[Problem]: Look at the entries below and restate word for word the lines from the first through the one that has "[Image for Back".

BEGIN Extracted records

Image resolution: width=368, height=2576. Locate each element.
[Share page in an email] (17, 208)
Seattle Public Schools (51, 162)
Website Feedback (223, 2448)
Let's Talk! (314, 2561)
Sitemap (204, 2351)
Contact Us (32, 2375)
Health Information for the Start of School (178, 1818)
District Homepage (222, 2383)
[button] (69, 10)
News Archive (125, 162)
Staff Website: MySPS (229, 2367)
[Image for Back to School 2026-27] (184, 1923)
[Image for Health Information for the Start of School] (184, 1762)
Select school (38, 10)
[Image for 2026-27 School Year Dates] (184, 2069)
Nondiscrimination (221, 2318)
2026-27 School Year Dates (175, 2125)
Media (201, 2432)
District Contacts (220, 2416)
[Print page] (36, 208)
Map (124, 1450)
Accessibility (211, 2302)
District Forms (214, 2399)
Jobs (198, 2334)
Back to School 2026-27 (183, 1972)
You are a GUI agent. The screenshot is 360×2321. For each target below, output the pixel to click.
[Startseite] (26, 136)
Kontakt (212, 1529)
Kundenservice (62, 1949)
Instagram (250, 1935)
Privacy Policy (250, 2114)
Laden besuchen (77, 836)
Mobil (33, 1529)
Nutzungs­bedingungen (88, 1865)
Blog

END Extracted records

[Reply to the exercise]:
Image resolution: width=368, height=2576. Locate each element.
[Share page in an email] (17, 208)
Seattle Public Schools (51, 162)
Website Feedback (223, 2448)
Let's Talk! (314, 2561)
Sitemap (204, 2351)
Contact Us (32, 2375)
Health Information for the Start of School (178, 1818)
District Homepage (222, 2383)
[button] (69, 10)
News Archive (125, 162)
Staff Website: MySPS (229, 2367)
[Image for Back to School 2026-27] (184, 1923)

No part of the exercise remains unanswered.